Arun Jaitley content with the UK-India relationship

Reshma Trilochun Monday 16th March 2015 09:02 EDT

Arun Jaitley made a visit to the UK last week. He not only visited the UK to unveil Mahatma Gandhi's statue in Parliament Square on 14th March, along with Amitabh Bachchan, but he also inaugurated the 95 year old bank, Union Bank of India in London. Along with Jaitley, Arun Tiwari was also at the inauguration as he is the Managing Director of the Union Bank in India.

At the event for the inauguration of the Union Bank of India, Jaitley spoke about various subjects, one being the unveiling of Mahatma Gandhi's statue in Parliament Square. “For all those who are Indians, living in India or British indians, as also for many others world over, this is a great occasion. If we look at the last century, they've broadly been three persons who represented a cause of their own. And historically got accepted by even the most fierce of the their adversaries. Dr Martin Luther King got accepted in that manner. Nelson Mandela was the second one and Gandhiji would certainly be the third person in that category. All three had the strength to use their moral power in order to drive over point. And this was particularly the greatness of Gandhiji that he used his moral power in getting us that independence.”

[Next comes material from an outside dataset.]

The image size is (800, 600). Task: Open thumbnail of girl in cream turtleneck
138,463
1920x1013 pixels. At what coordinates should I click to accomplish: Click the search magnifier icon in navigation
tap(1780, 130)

Jaitley went on to speak fondly about the relationship between Britain and India and similarities in ethos and values between the two cultures, in terms of politically as well as economically as well. “I see a lot of very successful British Indians in the galaxy of this audience today. And it's this relationship between Great Britain and India which is probably one of the most paradoxical relationships. For a country which agitated against the British for its freedom, and I always believe that we got freedom almost by mutual consent. We got freedom without bitterness. And almost 1.5 million Indians accepted Britain today as their own home, have done exceedingly well. Our political systems and our faiths in various institutions which strengthen and preserved democracy is almost identical. Economic integration of the two countries to trade is yet another area where we've grown.”

Over the decades, the relationship between Britain and India has proven to be fruitful, especially in terms of investments and with further developments in the UK by Indian organisations, such as the recent opening of the Union Bank of India and the honouring of Mahatma Gandhi at Parliament Square shows that further prolificness and eminence is definitely certain.